Joachim et al. [29] conducted studies on the harmfulness of diclofenac concerning primary producers and consumers in a long-term freshwater mesocosm experiment. The effective concentrations were 0.041, 0.44 and 3.82 µg/L, and the experimental time was six months. In such a constructed experiment simulating natural conditions, it was shown that the toxicity of diclofenac towards non-target organisms was higher than previously observed in laboratory conditions. During the six-month exposure period, the bio-volume of macrophytes (Nasturtium officinale and Callitriche platycarpa) decreased significantly. In Dreissena polymorpha, high mortality, reduced immunity and high genotoxicity were observed at all examined concentrations. Moreover, the highest concentration used changed the structure of the Gasterosteus aculeatus population. After one month of exposure, the total fish stock and the percentage of juveniles decreased while the percentage of adults increased. It led to a general change in the F1 generation length and frequency distribution compared with the control [29].
In the context of the negative impact of diclofenac on non-target organisms, the toxicity of the intermediates of diclofenac biotransformation is very important. Fu et al. [28] studied this phenomenon in two key aquatic invertebrates: Gammarus pulex and Hyalella azteca. In both of these species, diclofenac was converted into several oxidation products and conjugates, including the taurine-diclofenac conjugate and the diclofenac methyl ester. A significant increase in the bioconcentration factor for these intermediates relative to the parent drug has been demonstrated.
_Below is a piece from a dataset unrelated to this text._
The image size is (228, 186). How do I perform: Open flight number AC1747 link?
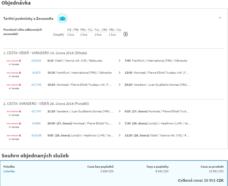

Moreover, diclofenac methyl ester was also characterised by higher acute toxicity than diclofenac for both species, which correlated well with the increased potential for bioconcentration. The LC50 of diclofenac for H. azteca was 216 mg/L, while the LC50 diclofenac methyl ester was only 0.53 mg/L, which is a 430-fold increase in acute toxicity compared to diclofenac. The diclofenac-taurine conjugate was less toxic to H. azteca than its parent compound, which may be due to its slightly lower hydrophobicity [28]. In addition, it was observed that the two most frequently detected hydroxylated derivatives of diclofenac: 4′-OH-diclofenac and 5-OH-diclofenac can be further oxidised to reactive benzoquinone imines that interact with the protein nucleophilic groups, resulting in the formation of adducts [9]. These studies clearly show that when researching the toxicity of drugs toward non-target organisms, it is also crucial to look at the toxicity of their biotransformation products more broadly [28].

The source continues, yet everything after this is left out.